→ SOURCE
6. These are legal proceedings and not a point scoring debating competition. As I am directing that the matter goes back for a re-hearing, I merely suggest that both representatives might care to take the opportunity to take stock and to lower the temperature of these proceedings. Some of the more acrimonious exchanges in these proceedings have generated more heat than light, which arguably do not help the appellant and certainly do not assist the tribunal in ensuring that the key issues are addressed.

 

The decisions under appeal to the First-tier Tribunal

 

7. The decision-making trail in this case is somewhat murky. However, on 11 March 2008 the local authority plainly decided that the appellant had been overpaid housing benefit and council tax benefit from 1 April 2005. They sent him a letter with detailed calculations to that effect, which was plainly an entitlement decision (Document no. 41, p.185, in the original tribunal bundle). It is a (presumably) computer-generated letter which is long on information and short on explanation. I have to say that the basis for the decision changing his past benefit entitlement is less than clear from that letter.

 

8. A clue, buried in the calculation sheets, was a reference to “private pension £6.76” (probably a misprint for £6.78). This presumably referred back to the housing benefit claim form completed by the claimant in January 2008, in which he declared that he had a “private pension paid by Scottish Equitable”, worth £6.78 a week, and which had been in payment since “2003 approx… paid every August”. Elsewhere on the same form he described it as a “private pension (annuity) of… £352.68 net on 1st of August each year”.

 

9. On 11 March 2008 the local authority also sent a parallel letter (Document no. 42, p.221) stating that the total housing benefit overpayment was £199.09 and the total excess council tax benefit was £60.22. The period covered by the overpayment was said to be 1 April 2005 to 19 August 2007. This was presumably meant to be the overpayment recoverability decision letter. Again, however, the letter stated that the appellant’s claim “has been revised”, but with no further explanation as to why. I have to say that if I were the appellant, and I had received both letters three months after completing the claim form referred to in the previous paragraph, I would probably be at a loss to understand why the claim had been revised.

 

10. On 16 April 2008 the local authority sent a further letter (Document no. 43, p.221), described in its Schedule of Evidence as a “notification of finalised recoverable overpayment of housing benefit”. This referred to an overpayment of housing benefit of £173.12, but with no explanation as to why it had been reduced from £199.09, even though it related to the same period. At least this letter explained that “an overpayment has occurred because you had an increase in your income”. The appellant then lodged an appeal.

→ EXERCISE TASK 1
Answer these questions from the tribunal decision:
(a) On what date did the local authority decide that the appellant had been overpaid housing benefit and council tax benefit?
(b) Which company paid the private pension the claimant declared on his housing benefit claim form?
(c) What housing benefit overpayment amount did the letter of 16 April 2008 give?
→ EXERCISE TASK 2
Decide whether each statement agrees with the tribunal decision. Answer yes or no, and quote the words that settle it.
(a) The overpayment period ran from 1 April 2005 to 19 August 2007.
(b) The letter of 16 April 2008 explained why the overpayment had been reduced from £199.09.
(c) The total excess council tax benefit was £60.22.
→ EXERCISE TASK 3
Recast the paragraph of the tribunal decision that begins "On 11 March 2008 the local authority also sent a parallel letter" as a short list that keeps its main facts.
The entries that come next are separate material, unrelated to the tribunal decision.

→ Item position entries
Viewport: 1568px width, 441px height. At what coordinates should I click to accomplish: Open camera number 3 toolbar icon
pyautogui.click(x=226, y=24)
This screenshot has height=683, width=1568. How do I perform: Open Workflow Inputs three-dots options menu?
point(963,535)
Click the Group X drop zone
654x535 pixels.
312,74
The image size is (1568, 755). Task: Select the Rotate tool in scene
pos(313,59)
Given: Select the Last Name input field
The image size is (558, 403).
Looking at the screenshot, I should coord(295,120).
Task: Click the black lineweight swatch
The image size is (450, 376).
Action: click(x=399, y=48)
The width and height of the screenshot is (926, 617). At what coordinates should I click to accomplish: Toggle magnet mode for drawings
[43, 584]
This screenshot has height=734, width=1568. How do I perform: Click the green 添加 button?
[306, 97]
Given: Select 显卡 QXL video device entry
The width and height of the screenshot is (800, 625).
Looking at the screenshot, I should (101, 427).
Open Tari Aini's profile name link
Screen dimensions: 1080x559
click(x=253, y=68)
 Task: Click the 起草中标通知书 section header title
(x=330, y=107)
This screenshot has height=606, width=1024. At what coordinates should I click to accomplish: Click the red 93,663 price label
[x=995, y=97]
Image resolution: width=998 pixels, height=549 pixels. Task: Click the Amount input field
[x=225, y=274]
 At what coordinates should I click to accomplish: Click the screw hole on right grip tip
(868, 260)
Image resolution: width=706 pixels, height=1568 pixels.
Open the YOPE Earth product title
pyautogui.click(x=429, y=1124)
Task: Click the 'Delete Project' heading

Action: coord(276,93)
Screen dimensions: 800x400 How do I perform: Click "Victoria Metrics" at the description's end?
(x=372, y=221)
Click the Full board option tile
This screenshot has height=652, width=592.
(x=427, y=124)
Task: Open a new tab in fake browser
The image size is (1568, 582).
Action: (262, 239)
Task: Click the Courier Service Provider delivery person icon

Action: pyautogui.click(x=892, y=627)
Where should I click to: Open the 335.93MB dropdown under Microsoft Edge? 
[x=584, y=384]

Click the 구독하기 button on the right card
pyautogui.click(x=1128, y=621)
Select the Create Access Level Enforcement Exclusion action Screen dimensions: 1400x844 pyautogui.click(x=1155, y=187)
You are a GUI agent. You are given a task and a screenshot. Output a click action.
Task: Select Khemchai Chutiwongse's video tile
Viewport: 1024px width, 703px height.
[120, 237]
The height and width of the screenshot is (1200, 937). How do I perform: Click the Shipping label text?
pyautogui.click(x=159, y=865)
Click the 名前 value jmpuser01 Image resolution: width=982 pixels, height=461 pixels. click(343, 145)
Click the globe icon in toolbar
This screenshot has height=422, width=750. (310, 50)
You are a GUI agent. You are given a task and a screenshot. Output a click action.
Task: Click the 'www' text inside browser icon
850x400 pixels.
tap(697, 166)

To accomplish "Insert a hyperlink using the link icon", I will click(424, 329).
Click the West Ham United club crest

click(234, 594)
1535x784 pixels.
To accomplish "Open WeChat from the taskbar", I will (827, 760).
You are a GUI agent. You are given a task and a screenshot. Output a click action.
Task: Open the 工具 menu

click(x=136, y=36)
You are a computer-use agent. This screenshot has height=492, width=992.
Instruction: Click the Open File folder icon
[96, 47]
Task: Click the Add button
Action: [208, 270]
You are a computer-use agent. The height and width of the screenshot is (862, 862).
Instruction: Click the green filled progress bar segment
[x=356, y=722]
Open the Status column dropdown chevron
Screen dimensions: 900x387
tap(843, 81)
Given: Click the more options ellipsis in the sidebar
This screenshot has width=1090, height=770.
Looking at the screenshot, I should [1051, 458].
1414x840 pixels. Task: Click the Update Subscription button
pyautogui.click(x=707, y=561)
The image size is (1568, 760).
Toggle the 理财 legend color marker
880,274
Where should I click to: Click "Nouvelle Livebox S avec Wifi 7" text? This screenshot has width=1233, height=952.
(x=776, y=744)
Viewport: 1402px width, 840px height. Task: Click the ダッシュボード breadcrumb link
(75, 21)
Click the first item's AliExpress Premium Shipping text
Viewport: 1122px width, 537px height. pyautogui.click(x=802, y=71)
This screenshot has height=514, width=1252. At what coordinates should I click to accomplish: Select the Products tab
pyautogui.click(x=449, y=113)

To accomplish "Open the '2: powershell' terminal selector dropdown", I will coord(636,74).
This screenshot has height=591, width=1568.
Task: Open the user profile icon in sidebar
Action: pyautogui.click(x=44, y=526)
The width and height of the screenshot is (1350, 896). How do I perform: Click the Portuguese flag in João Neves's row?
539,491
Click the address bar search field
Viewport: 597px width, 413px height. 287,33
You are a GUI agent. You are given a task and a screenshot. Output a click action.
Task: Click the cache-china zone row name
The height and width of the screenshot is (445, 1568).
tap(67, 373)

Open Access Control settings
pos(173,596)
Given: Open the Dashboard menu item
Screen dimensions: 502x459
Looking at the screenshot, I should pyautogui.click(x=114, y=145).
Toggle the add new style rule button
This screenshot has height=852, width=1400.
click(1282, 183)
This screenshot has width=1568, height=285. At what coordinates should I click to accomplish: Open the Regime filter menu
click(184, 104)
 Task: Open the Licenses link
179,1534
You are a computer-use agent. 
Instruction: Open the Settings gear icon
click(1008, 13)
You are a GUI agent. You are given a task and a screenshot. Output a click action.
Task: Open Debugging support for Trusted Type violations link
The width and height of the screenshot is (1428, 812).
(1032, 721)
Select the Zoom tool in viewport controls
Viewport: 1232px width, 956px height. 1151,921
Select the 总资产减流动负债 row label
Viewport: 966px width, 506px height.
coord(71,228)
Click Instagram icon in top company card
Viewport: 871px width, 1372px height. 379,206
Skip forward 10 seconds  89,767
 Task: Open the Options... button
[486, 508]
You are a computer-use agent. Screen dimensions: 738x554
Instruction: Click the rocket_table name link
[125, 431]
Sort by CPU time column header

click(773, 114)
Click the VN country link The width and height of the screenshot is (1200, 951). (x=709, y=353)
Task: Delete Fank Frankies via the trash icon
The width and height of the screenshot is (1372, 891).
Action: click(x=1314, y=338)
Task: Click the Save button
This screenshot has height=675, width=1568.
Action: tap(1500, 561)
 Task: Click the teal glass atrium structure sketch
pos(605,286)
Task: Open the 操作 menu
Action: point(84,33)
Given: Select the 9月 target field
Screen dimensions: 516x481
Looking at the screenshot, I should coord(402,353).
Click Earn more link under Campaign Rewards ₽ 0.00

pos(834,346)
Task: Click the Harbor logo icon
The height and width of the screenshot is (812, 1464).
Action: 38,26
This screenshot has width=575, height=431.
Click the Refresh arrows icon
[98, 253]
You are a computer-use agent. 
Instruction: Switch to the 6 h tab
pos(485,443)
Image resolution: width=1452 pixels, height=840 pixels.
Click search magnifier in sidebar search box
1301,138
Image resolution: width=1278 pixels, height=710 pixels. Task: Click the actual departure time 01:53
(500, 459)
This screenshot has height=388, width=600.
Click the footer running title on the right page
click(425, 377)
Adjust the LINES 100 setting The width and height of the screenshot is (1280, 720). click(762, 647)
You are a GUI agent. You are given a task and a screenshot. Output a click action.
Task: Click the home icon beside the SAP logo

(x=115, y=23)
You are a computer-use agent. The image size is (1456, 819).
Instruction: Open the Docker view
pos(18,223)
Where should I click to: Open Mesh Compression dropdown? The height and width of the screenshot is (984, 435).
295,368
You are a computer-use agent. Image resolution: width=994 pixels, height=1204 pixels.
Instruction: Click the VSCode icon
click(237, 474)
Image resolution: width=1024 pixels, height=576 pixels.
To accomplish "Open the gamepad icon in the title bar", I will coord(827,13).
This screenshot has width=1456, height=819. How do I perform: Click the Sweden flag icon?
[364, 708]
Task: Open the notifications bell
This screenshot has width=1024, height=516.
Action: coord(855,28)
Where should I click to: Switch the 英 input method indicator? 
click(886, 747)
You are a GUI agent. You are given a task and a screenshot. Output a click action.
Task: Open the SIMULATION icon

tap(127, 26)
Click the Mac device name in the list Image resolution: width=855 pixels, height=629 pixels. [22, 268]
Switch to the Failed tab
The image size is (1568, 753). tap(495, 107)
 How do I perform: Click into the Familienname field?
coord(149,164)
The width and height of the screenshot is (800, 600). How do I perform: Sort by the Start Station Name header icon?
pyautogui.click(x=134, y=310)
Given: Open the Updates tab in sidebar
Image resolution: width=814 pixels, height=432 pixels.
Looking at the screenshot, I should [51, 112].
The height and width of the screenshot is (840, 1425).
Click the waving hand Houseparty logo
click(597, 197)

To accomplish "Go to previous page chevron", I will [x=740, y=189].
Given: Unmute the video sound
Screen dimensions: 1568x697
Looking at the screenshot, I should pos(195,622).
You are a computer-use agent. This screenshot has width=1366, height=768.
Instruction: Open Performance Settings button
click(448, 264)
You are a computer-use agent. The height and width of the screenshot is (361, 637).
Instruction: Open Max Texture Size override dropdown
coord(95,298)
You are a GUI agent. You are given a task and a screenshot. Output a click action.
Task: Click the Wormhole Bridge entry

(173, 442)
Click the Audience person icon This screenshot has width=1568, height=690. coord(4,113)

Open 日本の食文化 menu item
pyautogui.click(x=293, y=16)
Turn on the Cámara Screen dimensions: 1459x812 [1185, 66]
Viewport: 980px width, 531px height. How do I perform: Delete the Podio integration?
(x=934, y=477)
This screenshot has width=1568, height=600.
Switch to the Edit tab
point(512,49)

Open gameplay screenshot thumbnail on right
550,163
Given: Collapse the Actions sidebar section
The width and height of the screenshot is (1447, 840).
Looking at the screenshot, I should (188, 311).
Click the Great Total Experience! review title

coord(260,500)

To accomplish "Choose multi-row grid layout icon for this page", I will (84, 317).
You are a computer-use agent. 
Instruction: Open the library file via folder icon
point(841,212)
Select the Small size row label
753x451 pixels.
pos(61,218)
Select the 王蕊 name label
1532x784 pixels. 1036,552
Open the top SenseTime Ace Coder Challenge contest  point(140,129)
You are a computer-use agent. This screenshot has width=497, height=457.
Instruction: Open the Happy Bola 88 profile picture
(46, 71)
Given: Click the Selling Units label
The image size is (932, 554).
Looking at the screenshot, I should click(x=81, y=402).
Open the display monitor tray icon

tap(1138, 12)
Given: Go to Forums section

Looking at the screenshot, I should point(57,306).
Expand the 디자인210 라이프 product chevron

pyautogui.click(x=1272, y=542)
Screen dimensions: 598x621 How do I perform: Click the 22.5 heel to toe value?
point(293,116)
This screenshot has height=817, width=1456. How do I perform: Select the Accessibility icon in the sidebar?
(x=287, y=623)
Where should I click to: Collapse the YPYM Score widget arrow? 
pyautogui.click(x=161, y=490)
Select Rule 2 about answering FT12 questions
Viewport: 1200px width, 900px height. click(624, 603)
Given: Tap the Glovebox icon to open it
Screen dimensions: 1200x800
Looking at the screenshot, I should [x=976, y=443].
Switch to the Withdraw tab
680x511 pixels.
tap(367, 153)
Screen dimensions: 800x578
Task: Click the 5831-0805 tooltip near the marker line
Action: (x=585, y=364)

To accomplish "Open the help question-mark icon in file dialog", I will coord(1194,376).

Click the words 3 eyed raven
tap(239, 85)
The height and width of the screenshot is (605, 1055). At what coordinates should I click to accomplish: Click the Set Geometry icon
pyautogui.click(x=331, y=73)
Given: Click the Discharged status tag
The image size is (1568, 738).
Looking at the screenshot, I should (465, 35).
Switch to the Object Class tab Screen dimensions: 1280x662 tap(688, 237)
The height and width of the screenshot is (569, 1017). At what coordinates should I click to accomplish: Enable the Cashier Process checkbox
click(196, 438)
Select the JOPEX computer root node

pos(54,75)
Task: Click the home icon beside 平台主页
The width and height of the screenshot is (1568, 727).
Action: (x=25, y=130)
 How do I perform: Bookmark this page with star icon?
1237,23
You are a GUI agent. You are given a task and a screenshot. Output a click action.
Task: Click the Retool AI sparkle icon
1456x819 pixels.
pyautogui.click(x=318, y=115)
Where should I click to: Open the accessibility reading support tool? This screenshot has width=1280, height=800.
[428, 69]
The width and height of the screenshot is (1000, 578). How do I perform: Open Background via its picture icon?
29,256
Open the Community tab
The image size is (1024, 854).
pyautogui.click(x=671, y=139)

→ EXERCISE OUTPUT 1
(a) 11 March 2008
(b) Scottish Equitable
(c) £173.12

→ EXERCISE OUTPUT 2
(a) Yes: "The period covered by the overpayment was said to be 1 April 2005 to 19 August 2007."
(b) No: "but with no explanation as to why it had been reduced from £199.09"
(c) Yes: "the total excess council tax benefit was £60.22"

→ EXERCISE OUTPUT 3
- On 11 March 2008 the local authority sent a parallel letter (Document no. 42, p.221).
- It gave the total housing benefit overpayment as £199.09 and the total excess council tax benefit as £60.22.
- The overpayment period was said to be 1 April 2005 to 19 August 2007.
- The letter was presumably meant to be the overpayment recoverability decision letter.
- It stated that the appellant's claim "has been revised" but did not explain why.
- The judge said that an appellant receiving both letters three months after completing the claim form would probably not understand why the claim had been revised.